Film, Music, and the Environmental Humanities

Humanity’s impulse to create narratives to explain and analyze its entangled relationship with nature has stimulated artistic expression across millennia, from the floods of Gilgamesh, Manu, and Noah to the BBC’s Planet Earth. The stories expressed in music and film offer opportunities for artists and their audiences to view the world around them from a different angle, to speculate on a shared future, and to answer how the world arrived at its present moment. Here are a few representative items from Emory Libraries’ music and media collections:

 

Björk’s desire to undertake a project about nature led her to create the 2011 album Biophilia, which addresses topics including viruses, crystallization, DNA, and plate tectonics, both through a music album and an app.
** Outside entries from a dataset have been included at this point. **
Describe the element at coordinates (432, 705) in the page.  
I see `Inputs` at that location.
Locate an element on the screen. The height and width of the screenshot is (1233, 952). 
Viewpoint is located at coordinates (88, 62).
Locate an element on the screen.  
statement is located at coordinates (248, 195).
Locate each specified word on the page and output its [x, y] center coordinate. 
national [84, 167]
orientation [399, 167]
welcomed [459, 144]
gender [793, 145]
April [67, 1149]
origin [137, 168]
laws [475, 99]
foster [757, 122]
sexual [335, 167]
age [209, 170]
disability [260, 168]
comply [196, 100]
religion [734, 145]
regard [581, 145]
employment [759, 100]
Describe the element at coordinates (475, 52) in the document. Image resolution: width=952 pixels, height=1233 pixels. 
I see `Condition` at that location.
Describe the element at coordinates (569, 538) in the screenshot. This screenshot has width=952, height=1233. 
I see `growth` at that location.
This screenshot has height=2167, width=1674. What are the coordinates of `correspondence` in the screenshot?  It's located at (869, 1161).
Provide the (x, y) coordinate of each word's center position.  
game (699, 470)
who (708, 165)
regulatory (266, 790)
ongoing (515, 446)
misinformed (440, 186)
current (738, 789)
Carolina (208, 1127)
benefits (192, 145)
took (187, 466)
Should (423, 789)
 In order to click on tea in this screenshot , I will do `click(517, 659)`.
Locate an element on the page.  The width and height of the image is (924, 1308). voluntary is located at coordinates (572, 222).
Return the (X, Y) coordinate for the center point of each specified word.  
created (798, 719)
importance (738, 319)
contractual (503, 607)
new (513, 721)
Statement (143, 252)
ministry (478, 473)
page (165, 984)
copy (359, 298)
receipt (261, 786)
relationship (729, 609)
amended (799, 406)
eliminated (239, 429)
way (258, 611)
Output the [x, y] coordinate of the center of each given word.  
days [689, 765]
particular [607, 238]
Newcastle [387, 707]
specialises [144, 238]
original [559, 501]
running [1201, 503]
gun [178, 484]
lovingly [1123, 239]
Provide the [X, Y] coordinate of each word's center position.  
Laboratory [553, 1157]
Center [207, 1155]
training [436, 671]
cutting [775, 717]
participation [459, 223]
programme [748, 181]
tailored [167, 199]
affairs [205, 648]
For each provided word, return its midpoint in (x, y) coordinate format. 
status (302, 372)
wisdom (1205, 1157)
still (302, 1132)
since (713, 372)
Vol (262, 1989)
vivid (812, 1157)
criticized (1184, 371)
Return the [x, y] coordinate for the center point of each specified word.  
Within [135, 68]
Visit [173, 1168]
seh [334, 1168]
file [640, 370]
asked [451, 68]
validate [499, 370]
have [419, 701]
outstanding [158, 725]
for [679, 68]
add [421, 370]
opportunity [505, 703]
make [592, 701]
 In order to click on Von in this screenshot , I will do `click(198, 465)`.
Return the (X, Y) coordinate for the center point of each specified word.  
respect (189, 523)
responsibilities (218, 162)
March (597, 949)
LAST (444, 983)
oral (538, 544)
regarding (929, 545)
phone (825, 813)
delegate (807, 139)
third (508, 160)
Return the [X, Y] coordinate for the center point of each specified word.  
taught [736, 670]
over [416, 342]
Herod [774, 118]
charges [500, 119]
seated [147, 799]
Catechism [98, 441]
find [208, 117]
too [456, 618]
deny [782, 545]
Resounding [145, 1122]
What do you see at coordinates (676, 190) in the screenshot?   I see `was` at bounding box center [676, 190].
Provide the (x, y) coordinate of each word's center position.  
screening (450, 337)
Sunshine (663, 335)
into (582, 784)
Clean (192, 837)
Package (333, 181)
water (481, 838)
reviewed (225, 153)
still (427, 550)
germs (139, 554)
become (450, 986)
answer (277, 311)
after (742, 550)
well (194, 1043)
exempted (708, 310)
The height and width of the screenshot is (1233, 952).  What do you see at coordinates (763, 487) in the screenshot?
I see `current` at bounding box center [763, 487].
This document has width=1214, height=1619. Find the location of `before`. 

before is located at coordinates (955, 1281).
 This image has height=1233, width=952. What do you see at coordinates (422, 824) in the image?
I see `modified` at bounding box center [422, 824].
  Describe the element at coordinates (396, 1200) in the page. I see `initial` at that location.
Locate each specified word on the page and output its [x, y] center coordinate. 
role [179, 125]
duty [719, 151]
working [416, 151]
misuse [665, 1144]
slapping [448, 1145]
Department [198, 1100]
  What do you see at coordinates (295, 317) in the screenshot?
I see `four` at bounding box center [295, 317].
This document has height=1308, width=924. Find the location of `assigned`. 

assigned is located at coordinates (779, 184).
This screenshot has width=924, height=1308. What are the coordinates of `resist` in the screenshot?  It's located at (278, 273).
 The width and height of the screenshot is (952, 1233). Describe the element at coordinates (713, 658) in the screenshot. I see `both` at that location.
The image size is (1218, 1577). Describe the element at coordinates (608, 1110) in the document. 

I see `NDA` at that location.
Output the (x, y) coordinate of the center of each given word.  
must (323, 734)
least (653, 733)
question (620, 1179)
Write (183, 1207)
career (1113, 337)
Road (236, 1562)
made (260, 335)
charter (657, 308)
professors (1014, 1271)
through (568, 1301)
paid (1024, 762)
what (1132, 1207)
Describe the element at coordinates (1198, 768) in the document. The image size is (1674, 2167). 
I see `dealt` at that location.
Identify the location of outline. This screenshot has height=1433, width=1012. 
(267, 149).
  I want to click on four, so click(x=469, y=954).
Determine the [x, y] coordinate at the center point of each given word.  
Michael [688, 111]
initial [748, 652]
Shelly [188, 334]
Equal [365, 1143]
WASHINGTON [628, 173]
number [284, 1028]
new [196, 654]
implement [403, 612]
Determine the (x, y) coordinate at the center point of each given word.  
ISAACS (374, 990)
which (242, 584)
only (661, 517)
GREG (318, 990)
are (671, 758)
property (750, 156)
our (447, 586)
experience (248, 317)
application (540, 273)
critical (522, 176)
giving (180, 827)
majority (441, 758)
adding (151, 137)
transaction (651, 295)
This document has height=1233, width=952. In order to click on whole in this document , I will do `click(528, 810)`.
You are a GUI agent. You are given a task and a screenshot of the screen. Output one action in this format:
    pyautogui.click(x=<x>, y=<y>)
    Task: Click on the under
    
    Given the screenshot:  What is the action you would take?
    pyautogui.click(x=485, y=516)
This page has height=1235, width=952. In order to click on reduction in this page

The artist, with the City of Reykjavík and the University of Iceland also launched the Biophilia Educational Project alongside the album to offer teaching and research tools that combine music, technology, and the natural sciences together.

 

 

Atlanta heavy metal band Mastodon developed a 2004 concept album entitled Leviathan inspired by Herman Melville’s 1851 tome on humanity and nature, Moby Dick.

 

 

 

 

 

Godfrey Reggio’s 1982 documentary, Koyaanisqatsi, taking its name from a Hopi word for “life out of balance,” offers an intense interrogation of modern, technology-driven urban life. This study is made all the more powerful by its lack of dialogue, Philip Glass-composed score, and stunning shots of spaces at once free of humans, but still deeply impacted by them.

 

 

 

Set in a fantastical version of medieval Japan with animal gods and forest spirits, Hayao Miyazaki’s Princess Mononoke, offers an epic tale about the promises and prices of civilization. Miyazaki reflected in Asia Pulse in 1997 after completing the film that “I’ve come to the point where I just can’t make a movie without addressing the problem of humanity as part of an ecosystem.”